One of the better-studied molecules in this context is coenzyme Q10 (ubiquinone).  CoQ10 is an essential component of the mitochondrial electron transport chain, facilitating ATP generation while also acting as an antioxidant within the inner mitochondrial membrane. Endogenous (i.e. internally produced) CoQ10 levels decline with age and both oral and topical supplementation have been shown to improve mitochondrial efficiency and reduce markers of oxidative stress in skin. Human studies suggest modest improvements in skin smoothness and wrinkle parameters, which are likely downstream effects of improved cellular energetics rather than direct cosmetic action.

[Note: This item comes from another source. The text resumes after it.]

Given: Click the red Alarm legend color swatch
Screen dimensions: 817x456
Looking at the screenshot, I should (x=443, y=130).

Alpha lipoic acid is another compound that is found in certain skin supplements, which has relevance to mitochondrial health. It functions as a cofactor for mitochondrial enzyme complexes involved in energy metabolism, which also helps regenerate other antioxidants, supporting redox balance within mitochondria. While much of the literature focuses on metabolic and neurological contexts, the underlying mechanisms are directly applicable to skin, where mitochondrial efficiency governs repair capacity.

Nicotinamide (also known as Niacinamide), a form of vitamin B3, plays a subtler but foundational role.  It is a precursor to NAD⁺, a critical coenzyme involved in mitochondrial energy production and DNA repair. Declining NAD⁺ levels are an increasingly recognised feature of ageing and impaired NAD⁺ availability compromises both ATP generation and genomic stability. In both skincare and supplements, nicotinamide has been shown in several studies to support barrier function, improve DNA repair following UV exposure and reduce inflammation, all of which indirectly support collagen maintenance by preserving fibroblast function.

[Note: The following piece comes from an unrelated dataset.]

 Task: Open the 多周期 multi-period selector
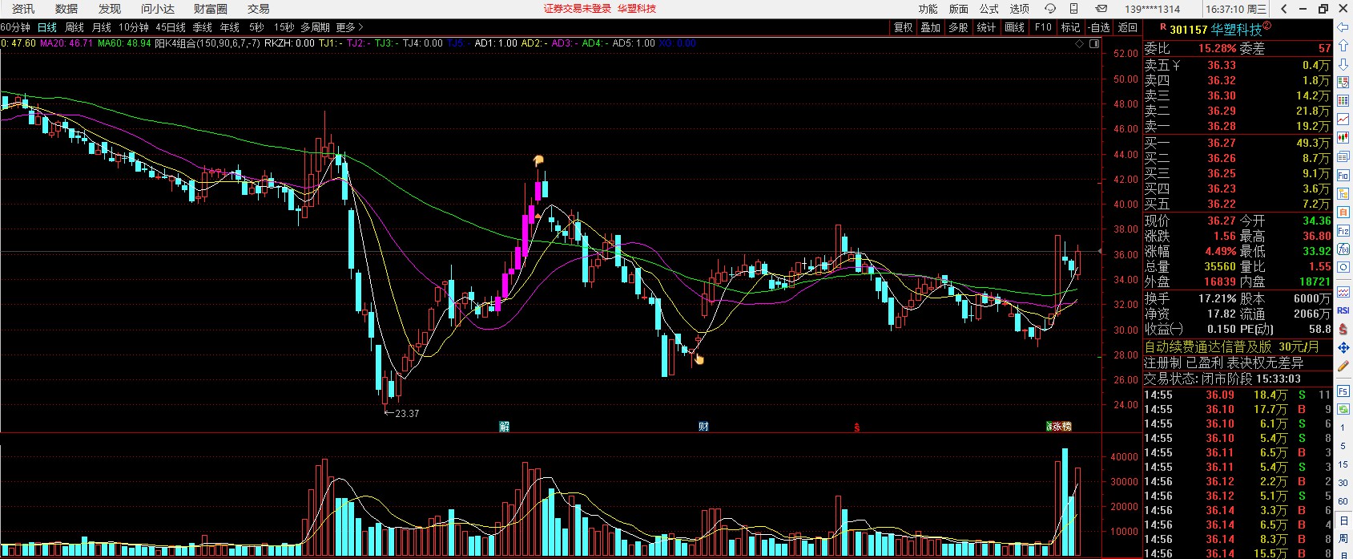pyautogui.click(x=315, y=27)
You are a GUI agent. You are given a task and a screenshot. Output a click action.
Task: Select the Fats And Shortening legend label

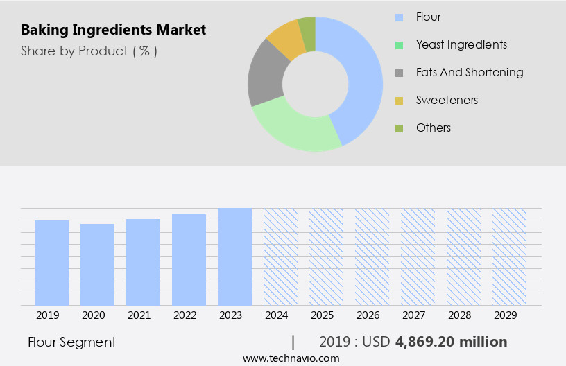tap(470, 72)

Magnesium is often overlooked in discussions of skin ageing, yet it is required for ATP utilisation at a cellular level. ATP is biologically inactive unless bound to magnesium, meaning that even adequate ATP production is functionally meaningless in the context of magnesium deficiency.  Chronic stress, poor diet and certain medications can all reduce magnesium availability, subtly impairing energy-dependent processes such as protein synthesis and cellular repair.

Finally, there is increasing interest in compounds that support mitochondrial resilience rather than simply output. Polyphenols, such as those found in grape seed extract and carotenoids like astaxanthin, appear to reduce mitochondrial oxidative damage and preserve membrane integrity under stress conditions, including UV exposure. Their role is protective rather than stimulatory, helping mitochondria maintain function rather than forcing higher output.

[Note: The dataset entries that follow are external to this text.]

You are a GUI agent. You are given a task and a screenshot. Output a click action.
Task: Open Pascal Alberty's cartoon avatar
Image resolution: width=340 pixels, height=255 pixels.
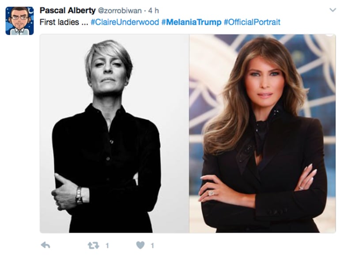[x=19, y=21]
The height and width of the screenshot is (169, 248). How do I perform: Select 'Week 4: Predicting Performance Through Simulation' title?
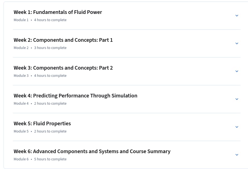(76, 96)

Taken together, these compounds illustrate an important distinction. Supporting mitochondrial function means maintaining efficient, stable energy generation so that fibroblasts can carry out collagen synthesis when required. This is fundamentally different from supplying collagen fragments and hoping they will be used, or that they somehow stimulate the skin alone to increase collagen production.


Inflammation and the skin


Inflammation is arguably the single most important suppressor of healthy collagen production and one of the central drivers of skin ageing and disorder. While acute inflammation is an essential part of wound healing, chronic low-grade inflammation is anti-reparative as alters the behaviour of fibroblasts, shifting them away from matrix construction and towards defence and damage control.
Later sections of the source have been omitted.